▸ LESETEXT:
#####
Dabei ist der Effizienzerlass Teil
des Klimaschutzprogramms 2030 und
wurde von der Bundesregierung als
wichtiger Baustein für
Emissionsminderungen im
Gebäudesektor angekündigt.
Dazu Barbara Metz, Stellvertretende
Bundesgeschäftsführerin der DUH:
"Die Bundesregierung verantwortet
einen unglaublichen Sanierungsstau
bei den öffentlichen Gebäuden. Jetzt
droht sie mit einer stümperhaften
Umsetzung des Effizienzerlasses
dafür zu sorgen, dass sich die
Situation zusätzlich verschlechtert.
Das ökologischste Gebäude ist das
Gebäude, das schon da ist. Indem nur
die Emissionen aus der Betriebsphase
der Gebäude zählen, werden viele
Bestandsgebäude schnell zu Altlasten
deklassiert und für den Abriss
freigegeben. Diese Herangehensweise
vernachlässigt völlig die Klima- und
Umweltbelastungen, die durch Abriss
und Neubauten entstehen. Die
Bundesregierung muss den
Gebäudeeffizienzerlass
schnellstmöglich auf eine
ganzheitliche Bewertung von Gebäuden
umstellen. Wir dürfen keine Zeit
mehr verlieren beim Klimaschutz in
öffentlichen Gebäuden."
#####
▸ KURZE AUFGABE:
Wie könnte der Text zum Effizienzerlass nach seinem letzten Satz weitergehen? Führen Sie ihn fort. Das Material wird hierfür nicht gebraucht.

▸ GEGEBENE ANGABEN:
#####
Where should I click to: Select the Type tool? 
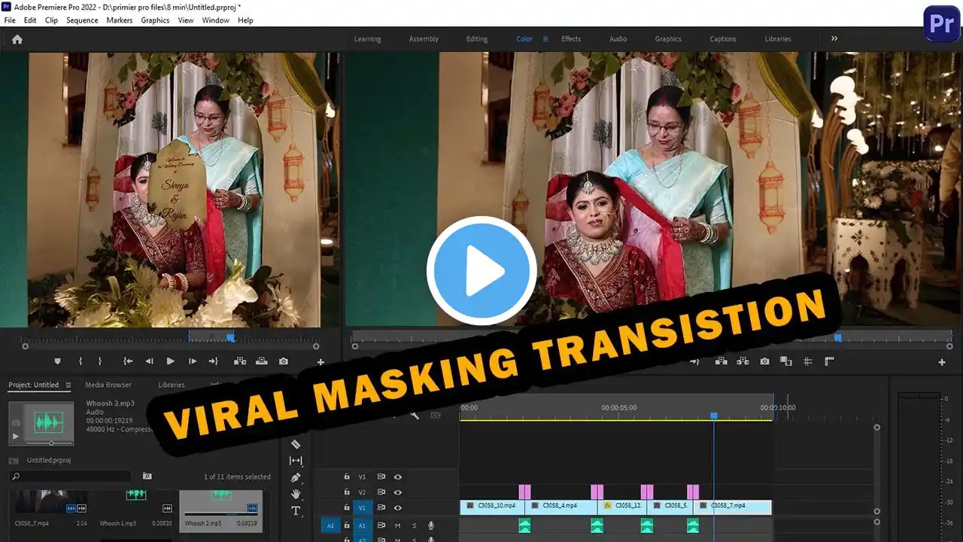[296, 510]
#####
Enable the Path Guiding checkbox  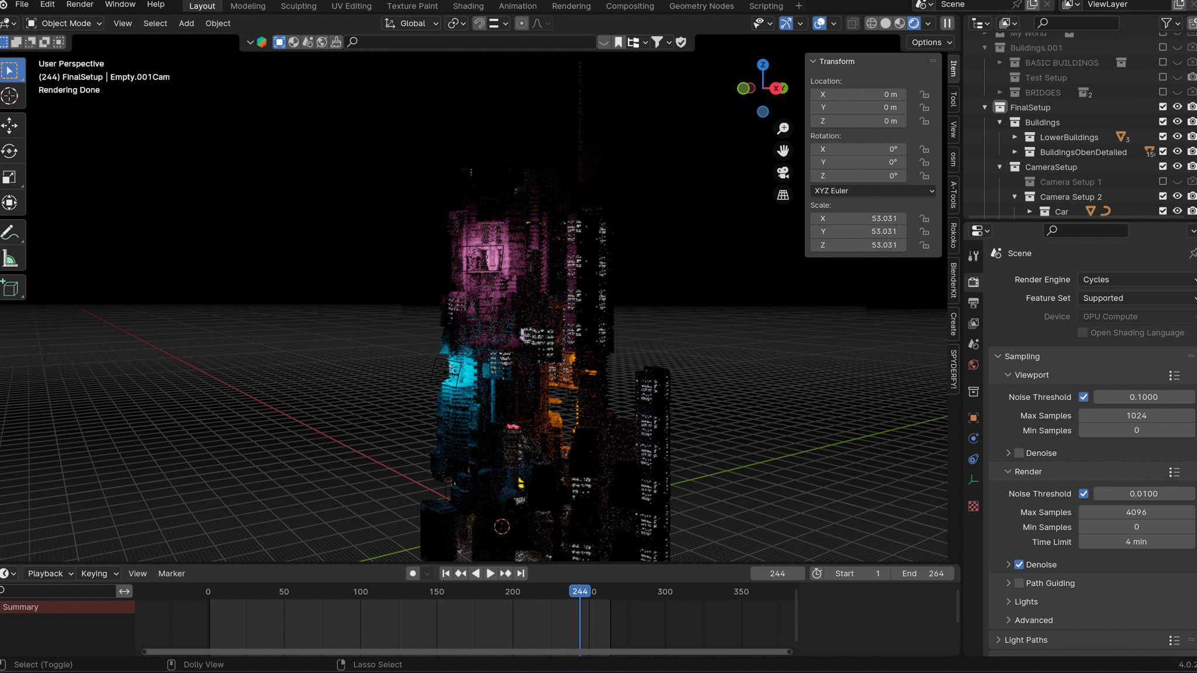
#####
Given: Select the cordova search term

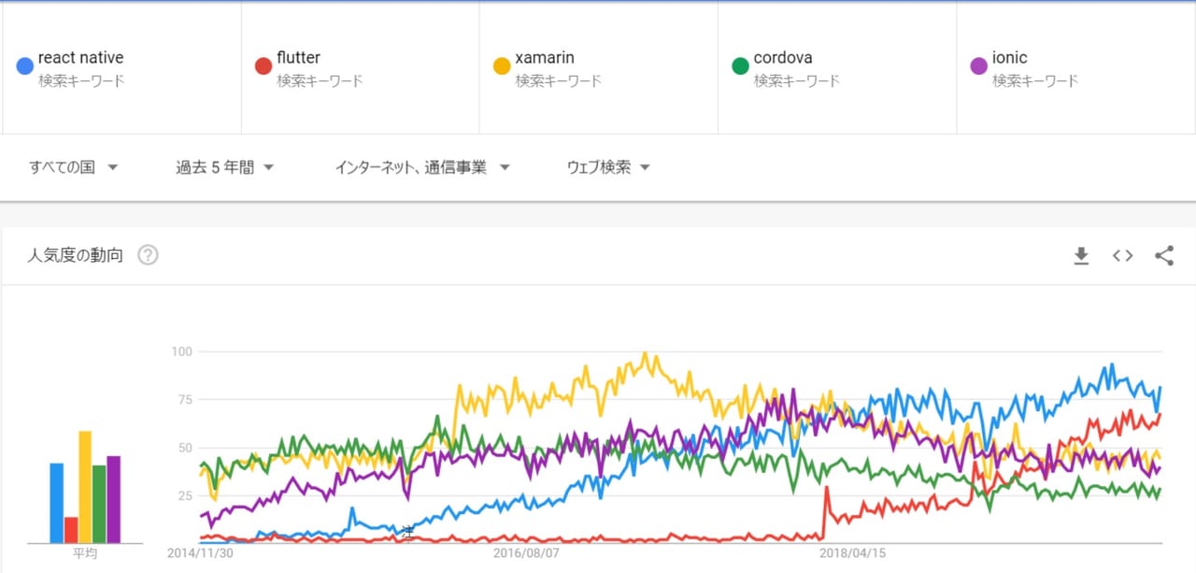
#####
▸ ANTWORT FOLGT:
Allein der Bausektor mit seinen vor-
und nachgelagerten Prozessen trägt
zu acht Prozent der deutschen
Treibhausgas-Emissionen bei. Auch
aus Sicht einer ressourcenschonenden
Baupolitik wären Abriss und Neubau
genau der falsche Schritt für die
Vorbildfunktion von öffentlichen
Gebäuden, auf die im
Klimaschutzprogramm explizit
verwiesen wird. Doch nicht nur die
eingesetzten Materialien für den
Neubau, auch die Bauabfälle belasten
die Ressourcenbilanz des Bausektors
enorm. Aktuell machen Bauabfälle
über die Hälfte des nationalen
Müllaufkommens aus.
Constantin Zerger, Bereichsleiter
Energie und Klimaschutz bei der DUH:
"Mit der Abrissbirne lässt sich im
Gebäudebereich keine gute
Klimapolitik machen. Schon gar
nicht, wenn die öffentliche Hand
ihrer Vorbildfunktion gerecht werden
möchte. Der Erlass blendet
Emissionen und Ressourcenverbrauch
aus dem gesamten Lebenszyklus aus.
Dabei liegen bereits heute
etablierte Verfahren für eine
ganzheitliche Bewertung von Gebäuden
vor. Die Betrachtung des gesamten
Gebäude-Lebenszyklus muss auch in
weiteren gesetzlichen Regelungen
Eingang finden, speziell im
Gebäude-Energie-Gesetz und der
Bundesförderung für effiziente
Gebäude. Nur so können die enormen
Einsparpotenziale in öffentlichen
Gebäuden zielgerecht angegangen
werden."
Hintergrund:
Der Gebäudeeffizienzerlass für
öffentliche Bundesgebäude ist
innerhalb der Ministerien bereits
seit dem letzten Jahr in der
Abstimmung. Aktuell blockiert das
Bundesfinanzministerium noch den
endgültigen Beschluss, die
Verabschiedung durch das
Bundeskabinett wird in wenigen Woche
erwartet. Der Erlass ist
Voraussetzung für die Erstellung von
Sanierungsfahrplänen für die
Bundesliegenschaften.
Links:
Gemeinsamer Aufruf: Den ganzen
Lebenszyklus beim Bauen in den Blick
nehmen - eine Schlüsselfrage für den
Klimaschutz:
https://www.duh.de/lebenszyklus-beim-bauen/
Foto (c)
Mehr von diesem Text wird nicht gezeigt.